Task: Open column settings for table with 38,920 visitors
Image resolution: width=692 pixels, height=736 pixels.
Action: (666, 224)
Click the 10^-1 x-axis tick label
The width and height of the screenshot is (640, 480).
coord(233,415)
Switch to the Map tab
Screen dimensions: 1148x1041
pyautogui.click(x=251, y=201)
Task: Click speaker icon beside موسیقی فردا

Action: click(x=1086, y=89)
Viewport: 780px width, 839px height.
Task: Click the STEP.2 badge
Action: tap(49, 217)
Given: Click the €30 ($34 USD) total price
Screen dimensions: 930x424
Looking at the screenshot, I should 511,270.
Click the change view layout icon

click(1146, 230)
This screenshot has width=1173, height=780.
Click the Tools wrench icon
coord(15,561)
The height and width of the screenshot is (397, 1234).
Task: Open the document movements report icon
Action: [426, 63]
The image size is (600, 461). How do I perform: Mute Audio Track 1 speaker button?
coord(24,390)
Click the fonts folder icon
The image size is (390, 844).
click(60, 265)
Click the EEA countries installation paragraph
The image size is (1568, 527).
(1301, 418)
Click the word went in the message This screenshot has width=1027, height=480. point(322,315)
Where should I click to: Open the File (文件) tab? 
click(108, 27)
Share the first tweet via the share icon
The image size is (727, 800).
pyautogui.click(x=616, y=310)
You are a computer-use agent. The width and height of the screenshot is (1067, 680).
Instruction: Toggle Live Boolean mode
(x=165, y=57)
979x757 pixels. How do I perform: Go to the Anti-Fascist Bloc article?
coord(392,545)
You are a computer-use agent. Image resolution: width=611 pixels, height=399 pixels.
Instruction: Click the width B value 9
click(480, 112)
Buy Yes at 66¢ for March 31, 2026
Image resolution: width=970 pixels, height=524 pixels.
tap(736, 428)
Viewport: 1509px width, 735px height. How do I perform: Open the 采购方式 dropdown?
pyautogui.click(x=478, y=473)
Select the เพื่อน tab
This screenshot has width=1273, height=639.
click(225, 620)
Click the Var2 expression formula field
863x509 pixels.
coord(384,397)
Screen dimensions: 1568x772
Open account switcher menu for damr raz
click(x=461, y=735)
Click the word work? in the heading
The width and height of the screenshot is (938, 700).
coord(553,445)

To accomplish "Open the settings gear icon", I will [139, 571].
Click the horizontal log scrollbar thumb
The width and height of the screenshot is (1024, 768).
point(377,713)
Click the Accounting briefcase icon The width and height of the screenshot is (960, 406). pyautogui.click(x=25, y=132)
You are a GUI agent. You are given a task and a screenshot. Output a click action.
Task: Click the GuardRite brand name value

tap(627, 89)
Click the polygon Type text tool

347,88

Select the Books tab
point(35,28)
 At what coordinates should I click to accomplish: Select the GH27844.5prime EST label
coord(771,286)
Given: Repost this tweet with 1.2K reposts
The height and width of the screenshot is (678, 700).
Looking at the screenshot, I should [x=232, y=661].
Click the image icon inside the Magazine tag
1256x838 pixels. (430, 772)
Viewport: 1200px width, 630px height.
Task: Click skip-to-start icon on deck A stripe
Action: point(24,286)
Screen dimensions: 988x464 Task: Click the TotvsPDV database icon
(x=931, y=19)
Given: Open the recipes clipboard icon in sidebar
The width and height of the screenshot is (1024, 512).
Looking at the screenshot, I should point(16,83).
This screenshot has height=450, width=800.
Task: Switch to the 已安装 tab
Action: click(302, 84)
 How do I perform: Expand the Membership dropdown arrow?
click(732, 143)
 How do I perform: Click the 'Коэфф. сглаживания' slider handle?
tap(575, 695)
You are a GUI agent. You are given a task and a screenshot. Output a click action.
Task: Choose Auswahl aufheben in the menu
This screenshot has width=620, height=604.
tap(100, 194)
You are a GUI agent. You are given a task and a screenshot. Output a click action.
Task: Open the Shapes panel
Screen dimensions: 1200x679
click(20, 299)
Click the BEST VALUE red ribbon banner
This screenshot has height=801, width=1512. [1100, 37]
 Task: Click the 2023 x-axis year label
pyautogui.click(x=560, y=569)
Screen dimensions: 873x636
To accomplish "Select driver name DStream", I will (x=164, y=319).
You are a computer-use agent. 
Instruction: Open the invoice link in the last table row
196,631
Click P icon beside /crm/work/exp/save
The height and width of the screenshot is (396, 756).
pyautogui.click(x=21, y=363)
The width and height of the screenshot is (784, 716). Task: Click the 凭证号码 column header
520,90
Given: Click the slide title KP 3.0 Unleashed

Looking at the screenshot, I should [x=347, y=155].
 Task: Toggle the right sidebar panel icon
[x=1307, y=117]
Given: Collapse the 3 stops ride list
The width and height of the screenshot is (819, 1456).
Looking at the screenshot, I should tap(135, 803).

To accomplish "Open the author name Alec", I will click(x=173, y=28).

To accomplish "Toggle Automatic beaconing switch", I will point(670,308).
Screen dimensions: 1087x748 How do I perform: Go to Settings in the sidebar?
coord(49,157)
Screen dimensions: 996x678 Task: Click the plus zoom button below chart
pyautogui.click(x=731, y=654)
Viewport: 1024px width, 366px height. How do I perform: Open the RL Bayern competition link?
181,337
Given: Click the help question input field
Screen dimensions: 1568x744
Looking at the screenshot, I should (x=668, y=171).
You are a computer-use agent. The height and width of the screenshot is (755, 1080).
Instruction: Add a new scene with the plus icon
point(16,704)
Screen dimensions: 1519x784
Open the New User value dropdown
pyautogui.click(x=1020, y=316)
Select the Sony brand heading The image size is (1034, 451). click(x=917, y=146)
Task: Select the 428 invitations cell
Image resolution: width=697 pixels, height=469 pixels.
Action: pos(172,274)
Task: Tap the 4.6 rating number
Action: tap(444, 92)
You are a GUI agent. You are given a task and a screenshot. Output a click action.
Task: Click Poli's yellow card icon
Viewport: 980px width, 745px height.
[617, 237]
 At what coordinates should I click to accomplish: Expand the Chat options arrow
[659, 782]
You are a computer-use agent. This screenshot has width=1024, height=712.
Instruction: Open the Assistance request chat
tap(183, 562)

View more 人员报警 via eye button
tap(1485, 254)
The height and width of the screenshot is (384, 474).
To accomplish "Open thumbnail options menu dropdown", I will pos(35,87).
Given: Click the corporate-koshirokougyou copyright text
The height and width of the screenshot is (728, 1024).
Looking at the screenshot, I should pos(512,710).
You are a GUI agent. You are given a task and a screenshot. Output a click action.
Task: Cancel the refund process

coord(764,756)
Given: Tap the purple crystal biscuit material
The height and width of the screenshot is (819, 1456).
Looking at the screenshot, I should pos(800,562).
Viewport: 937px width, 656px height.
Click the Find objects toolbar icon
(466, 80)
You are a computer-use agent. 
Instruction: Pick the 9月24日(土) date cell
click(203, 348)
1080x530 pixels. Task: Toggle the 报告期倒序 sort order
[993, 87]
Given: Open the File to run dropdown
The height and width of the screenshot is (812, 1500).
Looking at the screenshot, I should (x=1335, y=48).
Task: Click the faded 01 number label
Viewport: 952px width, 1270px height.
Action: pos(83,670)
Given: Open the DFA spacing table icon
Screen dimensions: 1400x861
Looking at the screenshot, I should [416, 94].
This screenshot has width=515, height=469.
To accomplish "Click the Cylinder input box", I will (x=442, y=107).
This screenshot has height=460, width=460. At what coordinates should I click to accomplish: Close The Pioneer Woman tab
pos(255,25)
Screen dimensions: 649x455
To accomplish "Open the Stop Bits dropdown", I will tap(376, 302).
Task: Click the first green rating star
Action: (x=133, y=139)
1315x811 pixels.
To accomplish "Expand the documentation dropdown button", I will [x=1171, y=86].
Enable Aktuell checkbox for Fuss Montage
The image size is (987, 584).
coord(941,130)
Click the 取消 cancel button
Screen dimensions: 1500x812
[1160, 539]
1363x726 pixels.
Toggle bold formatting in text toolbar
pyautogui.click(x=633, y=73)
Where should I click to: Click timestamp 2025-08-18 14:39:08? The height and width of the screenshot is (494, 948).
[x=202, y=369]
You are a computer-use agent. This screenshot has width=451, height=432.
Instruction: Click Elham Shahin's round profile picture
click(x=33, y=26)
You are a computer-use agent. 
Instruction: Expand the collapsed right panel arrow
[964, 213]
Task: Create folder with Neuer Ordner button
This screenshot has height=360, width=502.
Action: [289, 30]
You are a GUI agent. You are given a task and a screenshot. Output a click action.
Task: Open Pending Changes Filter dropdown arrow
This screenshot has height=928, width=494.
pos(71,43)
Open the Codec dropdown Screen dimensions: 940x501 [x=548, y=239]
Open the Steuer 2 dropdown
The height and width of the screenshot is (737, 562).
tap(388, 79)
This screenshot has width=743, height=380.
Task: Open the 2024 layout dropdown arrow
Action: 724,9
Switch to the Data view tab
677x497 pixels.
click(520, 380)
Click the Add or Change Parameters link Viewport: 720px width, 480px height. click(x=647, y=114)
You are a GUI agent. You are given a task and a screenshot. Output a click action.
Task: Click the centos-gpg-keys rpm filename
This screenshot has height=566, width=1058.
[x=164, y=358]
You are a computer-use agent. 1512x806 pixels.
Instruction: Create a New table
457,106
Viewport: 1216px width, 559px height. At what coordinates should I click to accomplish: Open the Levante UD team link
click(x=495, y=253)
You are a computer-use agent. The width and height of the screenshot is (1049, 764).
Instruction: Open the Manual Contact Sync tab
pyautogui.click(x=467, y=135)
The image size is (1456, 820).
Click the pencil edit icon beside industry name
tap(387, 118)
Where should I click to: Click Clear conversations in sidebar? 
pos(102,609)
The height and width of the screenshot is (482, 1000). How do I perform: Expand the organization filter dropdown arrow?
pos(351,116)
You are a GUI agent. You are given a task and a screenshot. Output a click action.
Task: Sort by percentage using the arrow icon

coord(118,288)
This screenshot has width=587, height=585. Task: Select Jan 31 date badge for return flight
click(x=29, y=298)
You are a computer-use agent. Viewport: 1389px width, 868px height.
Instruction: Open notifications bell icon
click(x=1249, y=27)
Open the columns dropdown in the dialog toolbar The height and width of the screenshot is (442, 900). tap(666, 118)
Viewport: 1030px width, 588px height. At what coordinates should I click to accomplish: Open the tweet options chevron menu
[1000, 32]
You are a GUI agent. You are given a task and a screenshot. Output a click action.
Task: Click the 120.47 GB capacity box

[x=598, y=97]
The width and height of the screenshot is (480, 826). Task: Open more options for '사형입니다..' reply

* **THE TASK**: Which lines in the material contain the word "folder"? Pull each of them out.

* **EXERCISE RESULT**:
Click the fonts folder icon
Task: Create folder with Neuer Ordner button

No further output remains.